Pursuant to the US-VISIT program, all visitors subjected to the US-VISIT procedures upon admission will be required to "check out" at departure kiosks that will be located within a secure area of major international airports and seaports. The US-VISIT exit machine will issue a receipt verifying the traveler's name, date and time of exit, and place of exit. It is extremely important that exit holders keep these receipts with their permanent travel and immigration records until the system is fully operational and to document that their exit was made in case there should ever be a question in the future.

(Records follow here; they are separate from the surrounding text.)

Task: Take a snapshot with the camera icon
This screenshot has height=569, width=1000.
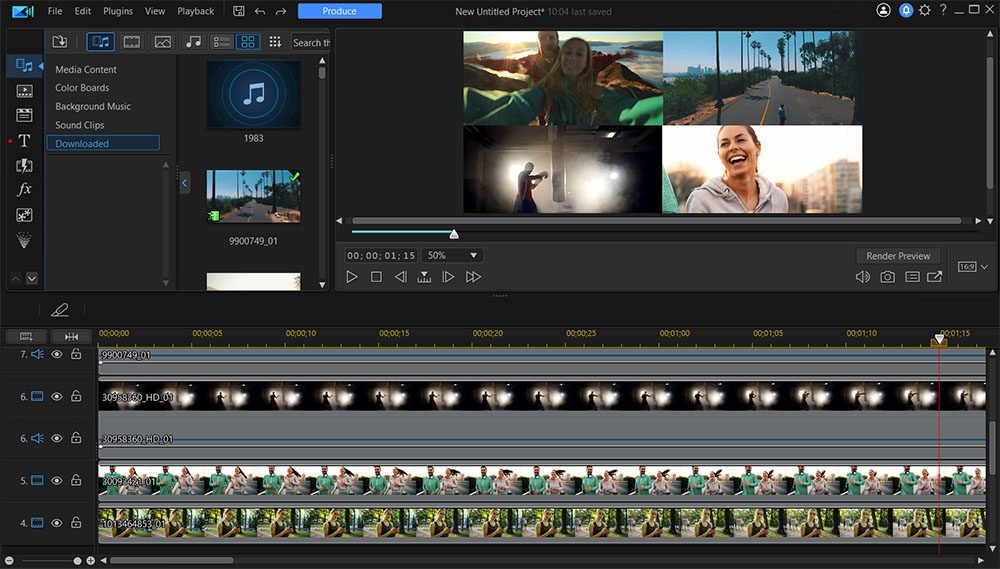Action: point(887,277)
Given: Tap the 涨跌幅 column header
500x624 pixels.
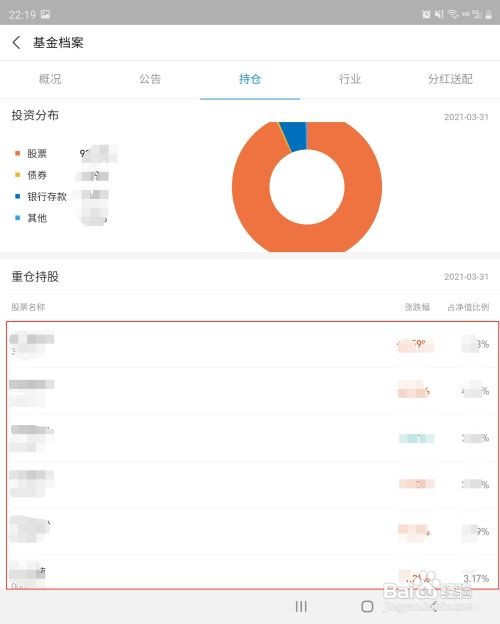Looking at the screenshot, I should pyautogui.click(x=417, y=307).
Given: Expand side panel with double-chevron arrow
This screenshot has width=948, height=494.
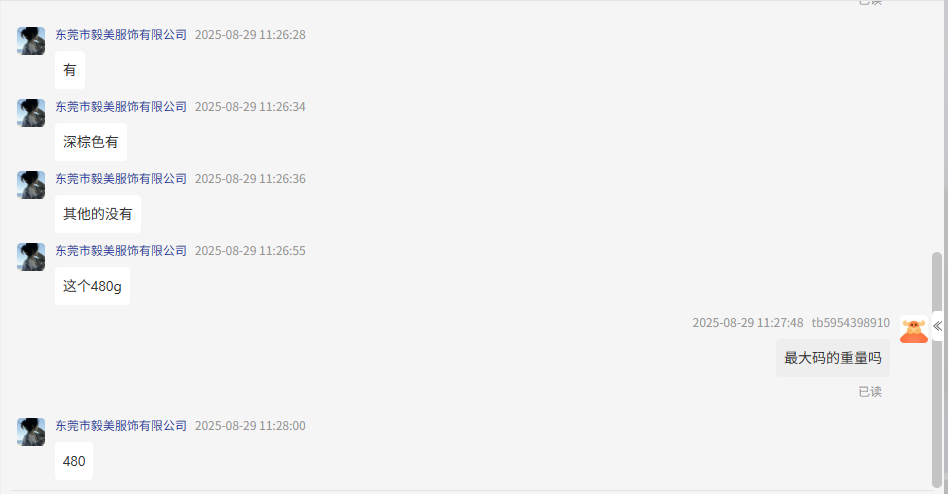Looking at the screenshot, I should point(938,327).
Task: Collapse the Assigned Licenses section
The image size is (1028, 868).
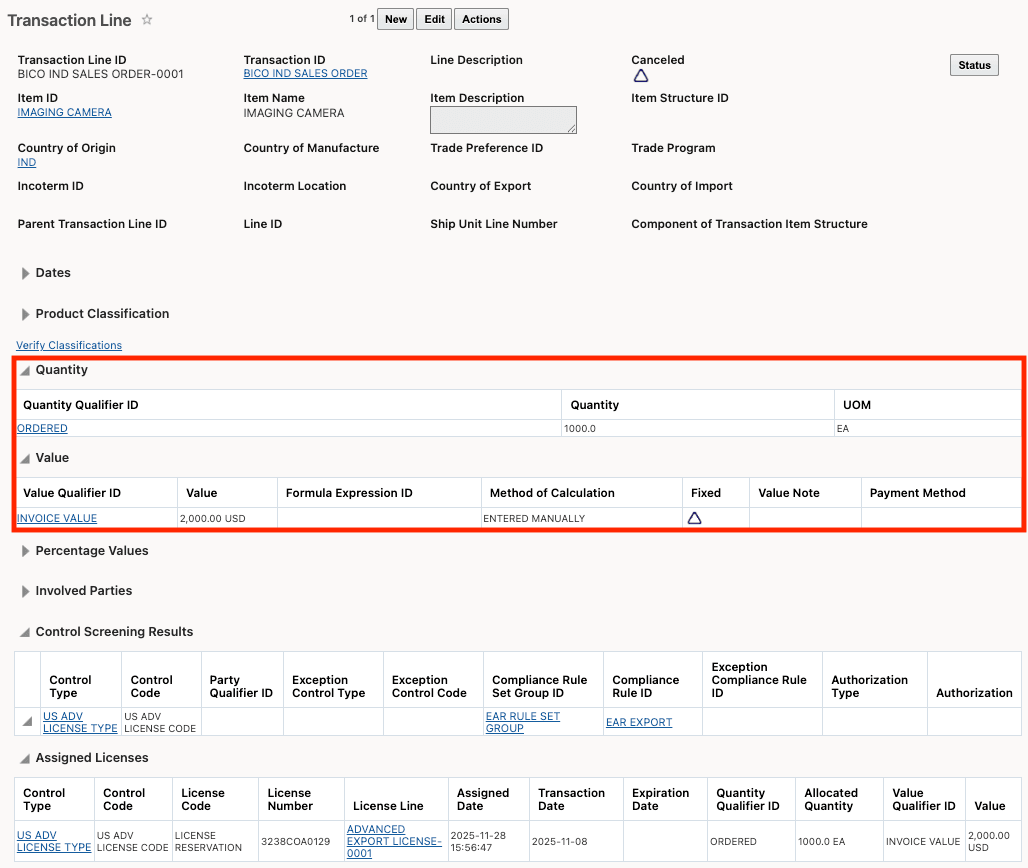Action: [26, 757]

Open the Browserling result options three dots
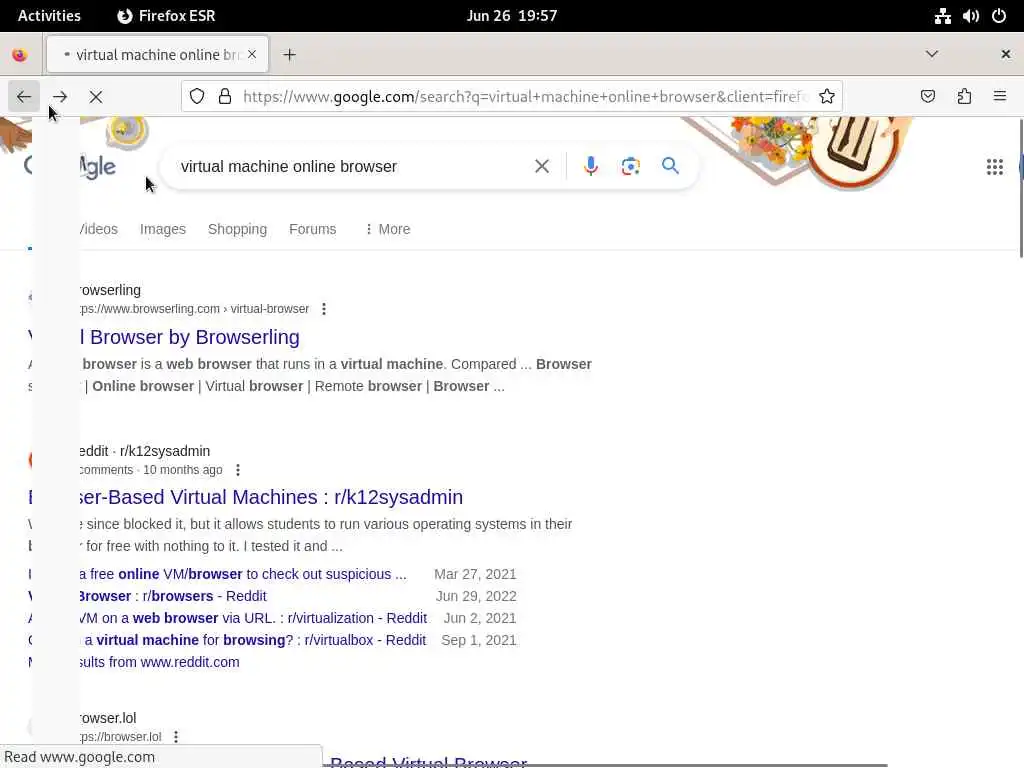click(x=324, y=309)
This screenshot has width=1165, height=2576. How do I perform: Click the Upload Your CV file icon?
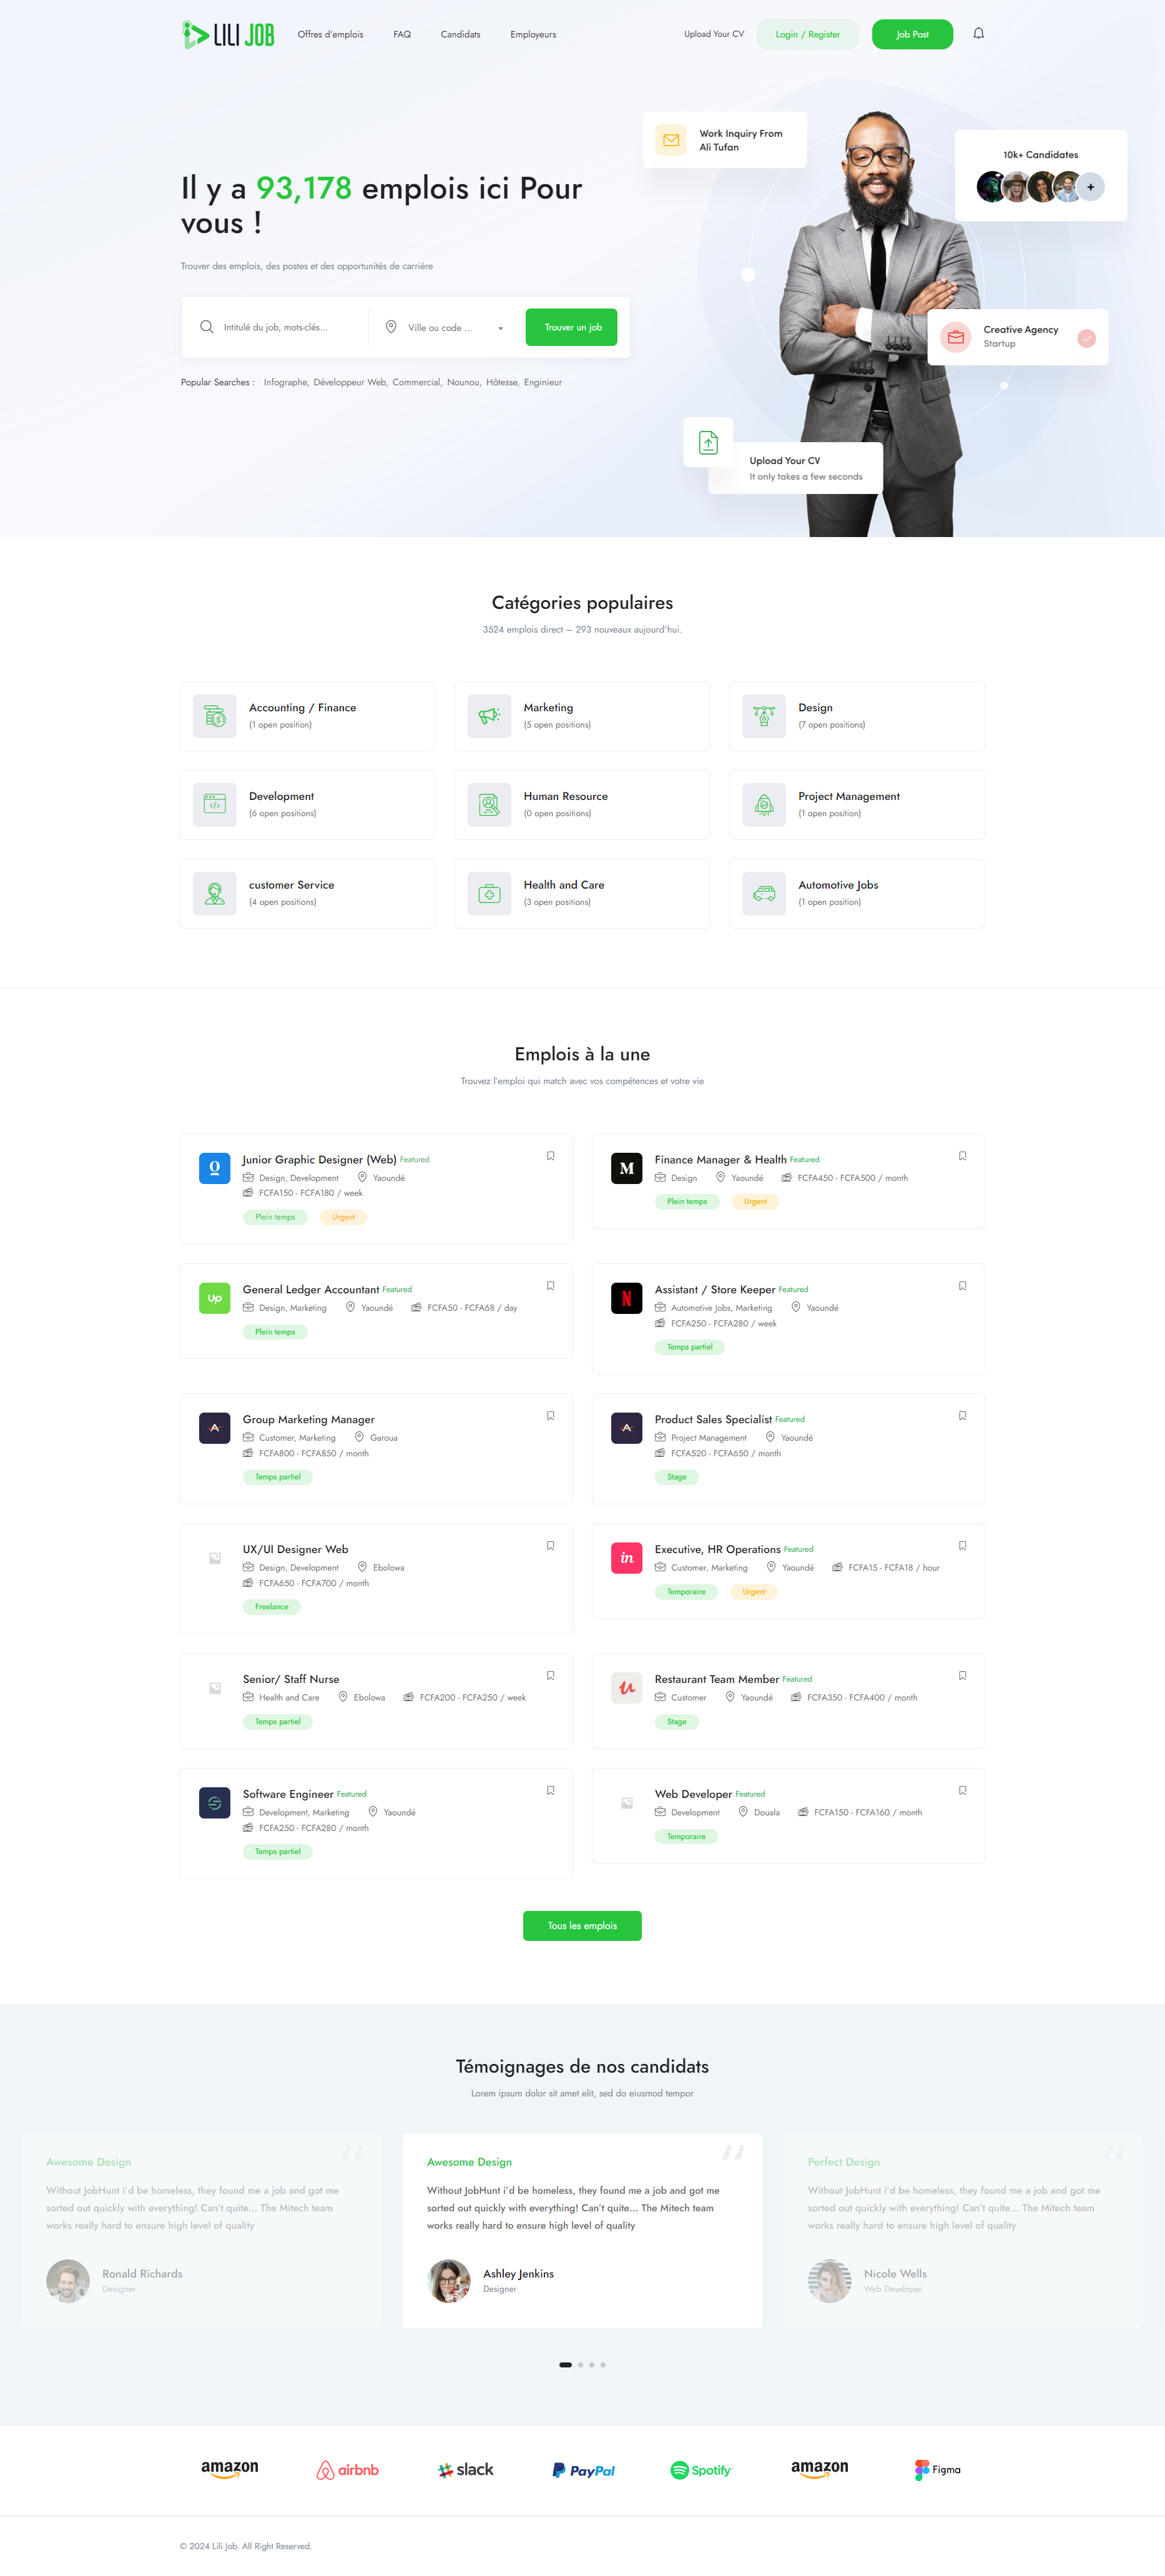[x=708, y=442]
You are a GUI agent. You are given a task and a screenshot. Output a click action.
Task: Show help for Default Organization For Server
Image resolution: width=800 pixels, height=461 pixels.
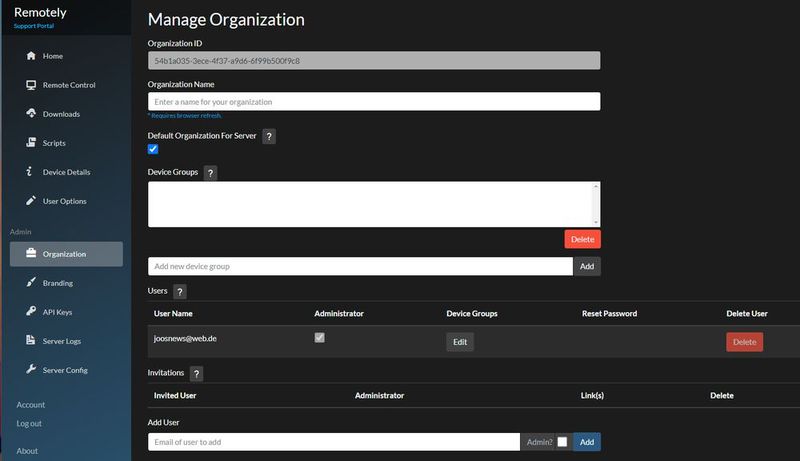[269, 136]
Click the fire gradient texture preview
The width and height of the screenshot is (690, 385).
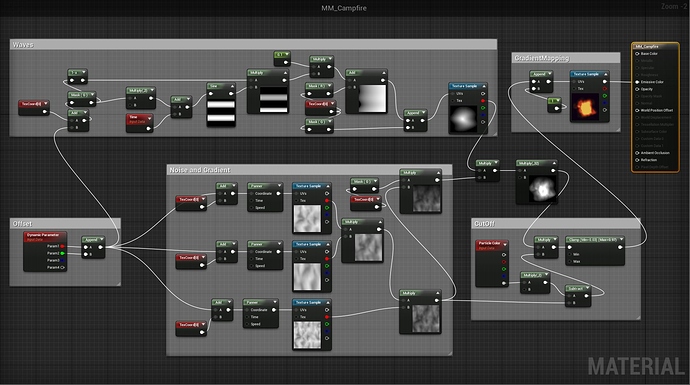click(x=584, y=107)
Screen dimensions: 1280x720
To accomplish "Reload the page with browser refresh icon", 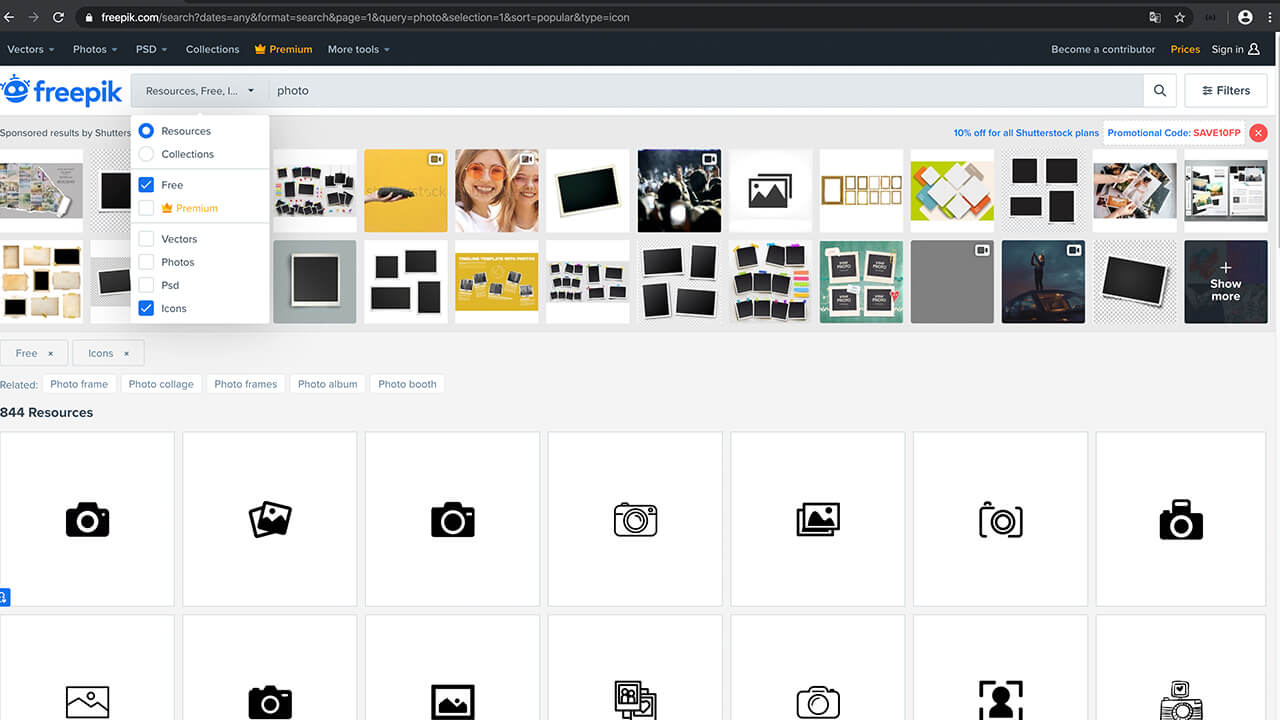I will coord(58,17).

Currently, US-VISIT exit procedures are only operational at a handful of air and sea ports. Until exit procedures are operational at all airports and seaports, foreign nationals should keep their travel records as proof that they left the United States and exited the country at a port where the US-VISIT exit procedures were not yet operational. Exit registration is mandatory (at the current time if exiting through an operational airport or seaport) and all visitors and nonimmigrant visa holders must comply as a failure to properly exit under US-VISIT will be recorded as an overstay and failure to depart. Failing to record an exit could affect visa holders in many ways including eligibility for immigration benefits; timing requirements for the H/L categories, including calculation of one year abroad; timing requirements for the J-1 2 year home residence requirement; physical presence requirements for tax and other laws (possibly for abandonment of permanent residence in the future), as well as the calculation of time spent in the United States for naturalization purposes. Foreign nationals must be advised to keep accurate travel records and documentation regarding their exit from the United States if necessary to be proven at a later time. Finally, they must remember to turn in their Form I-94 cards when leaving, unless they have a multiple entry Form I-94 card (mainly Canadians). US-VISIT also includes a redress policy for individuals to inquire about the data that US-VISIT has collected about them and how to amend or correct these records if there are mistakes, inaccurate or incomplete information.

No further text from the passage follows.